# Material shown:
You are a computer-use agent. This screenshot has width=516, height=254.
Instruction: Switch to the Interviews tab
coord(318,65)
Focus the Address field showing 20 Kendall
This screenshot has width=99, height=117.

# Work required:
Sift the material for lines that include the word "height", and copy each one.

# Task output:
You are a computer-use agent. This screenshot has width=516, height=254.
This screenshot has width=99, height=117.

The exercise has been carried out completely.